*WHAT IS BEING ASKED*: Each line from the one containing "Where should I click to: Open" through the last line of the records is to be repeated exactly, with all pictures left out.

*** Opening of DATASET EXCERPTS ***

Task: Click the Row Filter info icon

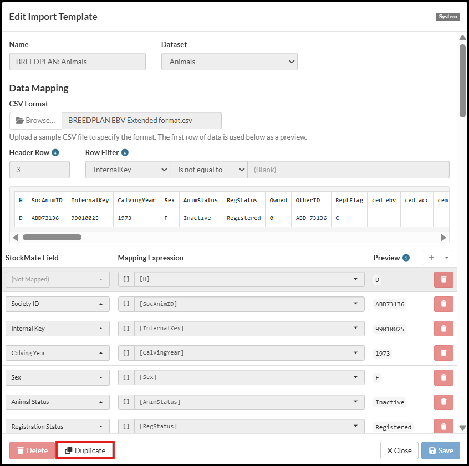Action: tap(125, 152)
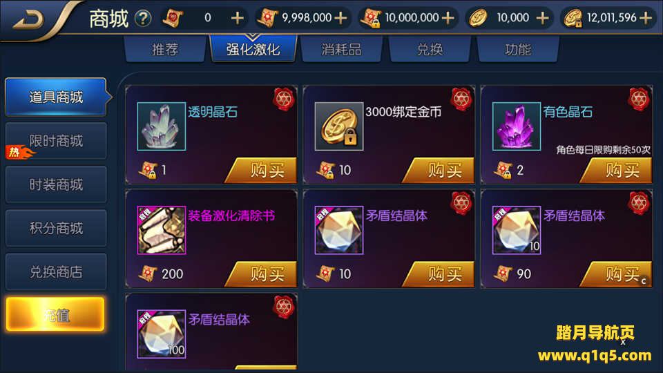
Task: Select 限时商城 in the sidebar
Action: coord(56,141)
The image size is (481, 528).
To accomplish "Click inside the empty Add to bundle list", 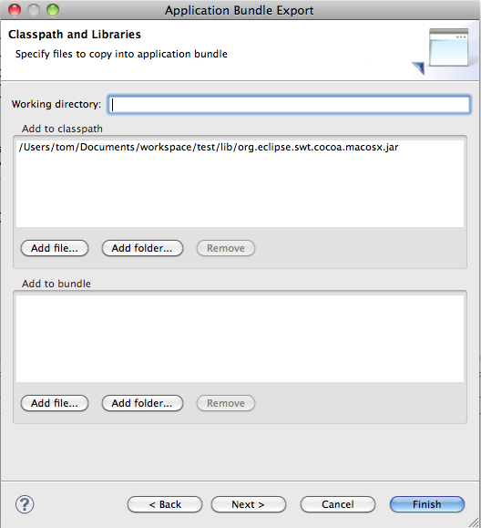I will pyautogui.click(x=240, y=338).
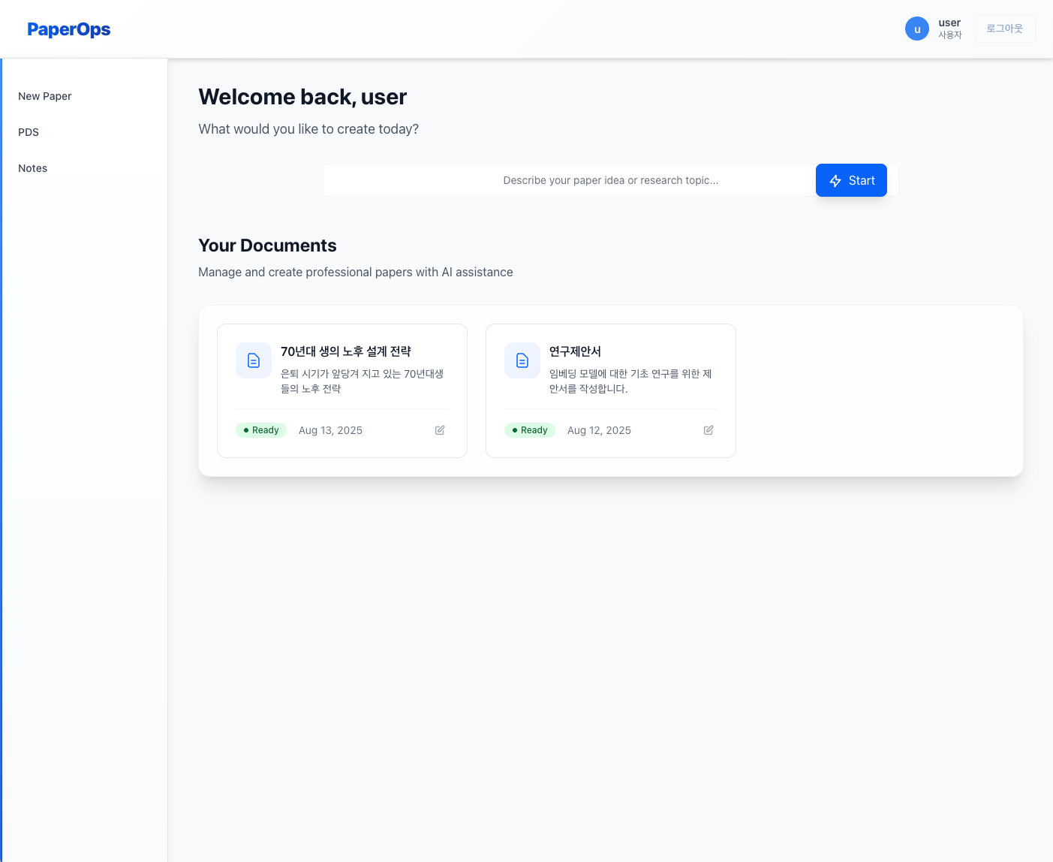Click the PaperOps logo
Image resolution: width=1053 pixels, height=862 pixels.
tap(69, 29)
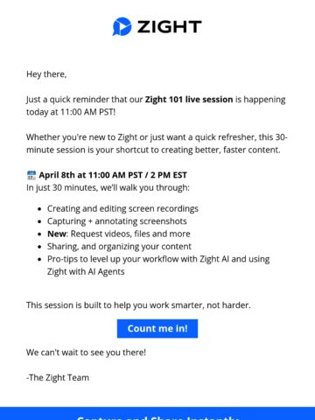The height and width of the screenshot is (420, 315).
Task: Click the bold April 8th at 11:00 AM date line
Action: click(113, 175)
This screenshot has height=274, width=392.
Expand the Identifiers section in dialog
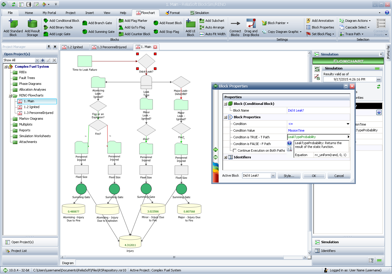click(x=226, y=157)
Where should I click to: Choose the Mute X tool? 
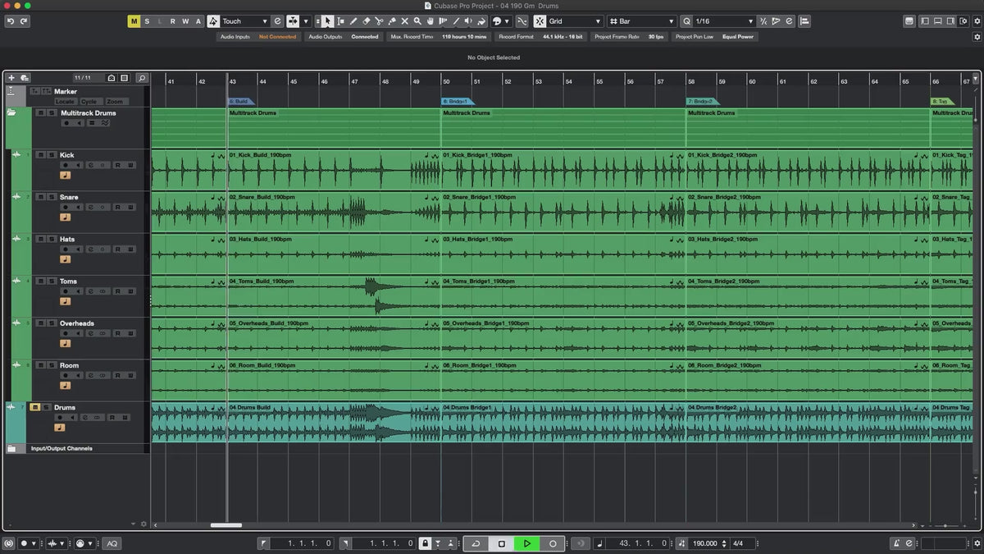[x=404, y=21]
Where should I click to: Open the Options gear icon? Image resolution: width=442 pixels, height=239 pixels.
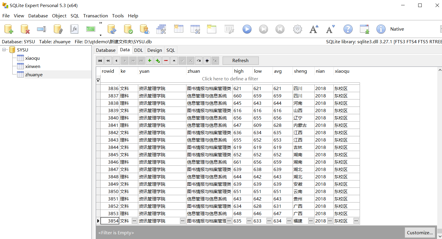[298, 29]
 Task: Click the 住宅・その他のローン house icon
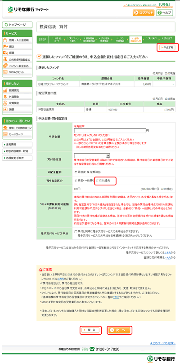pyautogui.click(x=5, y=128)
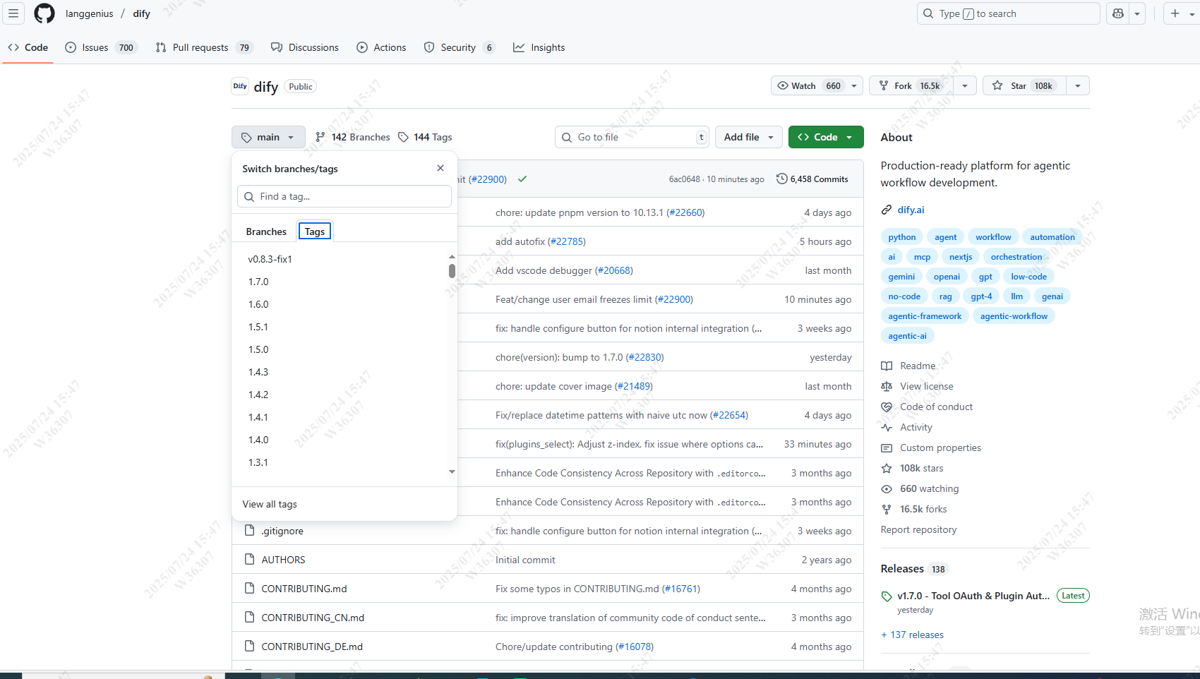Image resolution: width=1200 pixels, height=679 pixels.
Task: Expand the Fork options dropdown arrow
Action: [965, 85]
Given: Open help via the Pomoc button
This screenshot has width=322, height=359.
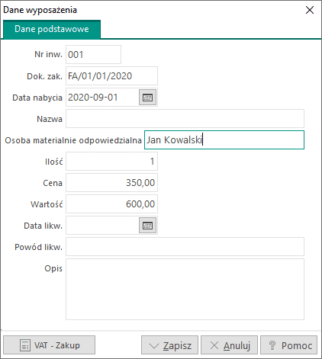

*** Close of DATASET EXCERPTS ***

*RESPONSE BOX*:
Where should I click to: Open the Options gear icon? Image resolution: width=442 pixels, height=239 pixels.
[298, 29]
 Task: Click the 住宅・その他のローン house icon
pyautogui.click(x=5, y=128)
Image resolution: width=1200 pixels, height=679 pixels.
Task: Expand the Fork options dropdown arrow
Action: [965, 85]
Given: Open help via the Pomoc button
This screenshot has width=322, height=359.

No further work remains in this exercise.